This is why I put forth harsh legislation against Antony and Lepidus too, not so much for the sake of vengeance as to frighten the lawless citizens among us from besieging their own country and to prepare for posterity a reason why no one should desire to emulate such insanity.
Although this idea certainly was not more mine than everyone’s, in one way it seems cruel: the fact that children, who have earned none of this, suffer the same punishment as their parents. But this is an ancient practice which has existed in every kind of state. Even the children of Themistocles lived in deprivation! If the same penalty attends citizens condemned in court, how could we possibly be easier against our enemies? And what can anyone complain about me when he would have to admit that if he had defeated me he would have treated me worse?”

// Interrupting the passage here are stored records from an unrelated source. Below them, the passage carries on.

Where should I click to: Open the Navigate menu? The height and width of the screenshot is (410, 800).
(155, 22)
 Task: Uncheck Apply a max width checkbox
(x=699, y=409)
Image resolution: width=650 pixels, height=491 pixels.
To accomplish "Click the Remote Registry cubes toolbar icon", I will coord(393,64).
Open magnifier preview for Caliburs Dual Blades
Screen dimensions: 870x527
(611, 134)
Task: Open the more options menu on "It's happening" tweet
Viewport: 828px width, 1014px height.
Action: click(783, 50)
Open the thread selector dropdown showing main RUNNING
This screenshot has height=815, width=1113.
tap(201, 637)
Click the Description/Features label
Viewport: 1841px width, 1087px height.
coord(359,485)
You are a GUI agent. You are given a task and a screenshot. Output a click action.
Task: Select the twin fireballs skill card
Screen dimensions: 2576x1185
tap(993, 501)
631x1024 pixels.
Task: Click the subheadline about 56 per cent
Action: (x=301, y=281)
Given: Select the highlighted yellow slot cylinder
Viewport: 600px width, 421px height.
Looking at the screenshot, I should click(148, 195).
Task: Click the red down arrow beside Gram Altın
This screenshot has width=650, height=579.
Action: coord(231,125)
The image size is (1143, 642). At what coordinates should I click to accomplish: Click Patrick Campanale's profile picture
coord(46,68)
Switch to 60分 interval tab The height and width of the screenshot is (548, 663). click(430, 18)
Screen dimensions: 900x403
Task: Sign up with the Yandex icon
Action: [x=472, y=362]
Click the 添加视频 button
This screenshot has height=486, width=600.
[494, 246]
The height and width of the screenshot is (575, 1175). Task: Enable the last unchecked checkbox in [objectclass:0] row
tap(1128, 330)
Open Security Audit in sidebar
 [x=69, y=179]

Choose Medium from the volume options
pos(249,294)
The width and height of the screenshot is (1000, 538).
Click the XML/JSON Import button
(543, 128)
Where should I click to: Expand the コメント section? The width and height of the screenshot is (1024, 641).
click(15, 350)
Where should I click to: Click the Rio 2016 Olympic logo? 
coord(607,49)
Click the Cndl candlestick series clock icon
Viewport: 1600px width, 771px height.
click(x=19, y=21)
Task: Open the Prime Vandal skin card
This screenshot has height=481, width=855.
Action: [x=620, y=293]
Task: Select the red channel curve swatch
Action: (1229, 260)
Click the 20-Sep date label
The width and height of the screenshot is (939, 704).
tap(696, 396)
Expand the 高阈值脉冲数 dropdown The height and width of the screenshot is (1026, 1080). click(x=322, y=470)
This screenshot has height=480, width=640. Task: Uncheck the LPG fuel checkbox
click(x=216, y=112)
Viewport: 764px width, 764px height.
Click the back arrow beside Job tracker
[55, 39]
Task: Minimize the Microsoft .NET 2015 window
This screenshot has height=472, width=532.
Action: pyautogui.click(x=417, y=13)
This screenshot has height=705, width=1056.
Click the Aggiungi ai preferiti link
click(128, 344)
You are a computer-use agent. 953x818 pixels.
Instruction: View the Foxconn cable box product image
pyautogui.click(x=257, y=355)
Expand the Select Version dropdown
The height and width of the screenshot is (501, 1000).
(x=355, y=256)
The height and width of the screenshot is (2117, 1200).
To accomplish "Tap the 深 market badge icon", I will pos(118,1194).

nullum enim bellum civile fuit in nostra re publica omnium quae memoria mea fuerunt, in quo bello non, utracumque pars vicisset, tamen aliqua forma esset futura rei publicae: hoc bello victores quam rem publicam simus habituri non facile adfirmarim, victis certe nulla umquam erit. dixi igitur sententias in Antonium, dixi in Lepidum severas, neque tam ulciscendi causa quam ut et in praesens sceleratos civis timore ab impugnanda patria deterrerem et in posterum documentum statuerem ne quis talem amentiam vellet imitari. quamquam haec quidem sententia non magis mea fuit quam omnium. in qua videtur illud esse crudele, quod ad liberos, qui nihil meruerunt, poena pervenit. sed id et antiquum est et omnium civitatum, si quidem etiam Themistocli liberi eguerunt. et si iudicio damnatos eadem poena sequitur civis, qui potuimus leniores esse in hostis? quid autem queri quisquam potest de me qui si vicisset acerbiorem se in me futurum fuisse confiteatur necesse est?